Stability of Singularity-free Cosmological Solutions in Ho\v{r}ava-Lifshitz Gravity

TL;DR

This paper investigates the stability of singularity-free bouncing cosmological solutions in Hořava-Lifshitz gravity, analyzing perturbations and their effects on the background, revealing conditions for stability and potential instabilities.

Contribution

It provides a detailed perturbation analysis of non-flat FLRW solutions in Hořava-Lifshitz gravity, identifying stability conditions and the impact of perturbations on bounce viability.

Findings

Scalar perturbation mass squared can be negative but stable due to Hubble friction.

Certain bouncing solutions are destabilized by perturbation backreaction.

Stable perturbations do not guarantee overall background stability in all cases.

Abstract

We study stability of singularity-free cosmological solutions with positive cosmological constant based on projectable Ho\v{r}ava-Lifshitz (HL) theory.
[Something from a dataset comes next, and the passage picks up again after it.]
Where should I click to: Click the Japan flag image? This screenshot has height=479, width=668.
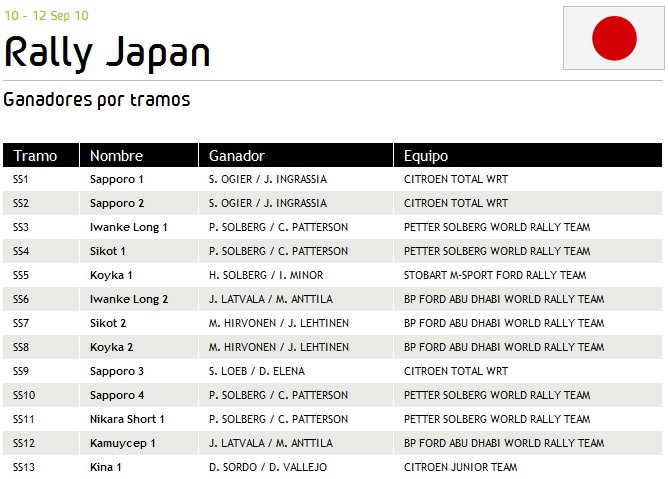click(x=613, y=38)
In HL theory, the isotropic and homogeneous cosmological solutions with bounce can be realized if spacial curvature is non-zero. By performing perturbation analysis around non-flat Friedmann-Lemaitre-Robertson-Walker (FLRW) spacetime, we derive a quadratic action and discuss the stability, i.e, ghost and tachyon-free conditions. Although the squared effective mass of scalar perturbation must be negative in infrared regime, we can avoid tachyon instability by considering strong Hubble friction. Additionally, we estimate the backreaction from the perturbations on background geometry, especially, against anisotropic perturbation in closed FLRW spacetime. It turns out that certain types of bouncing solution may be spoiled even if all perturbation modes are stable.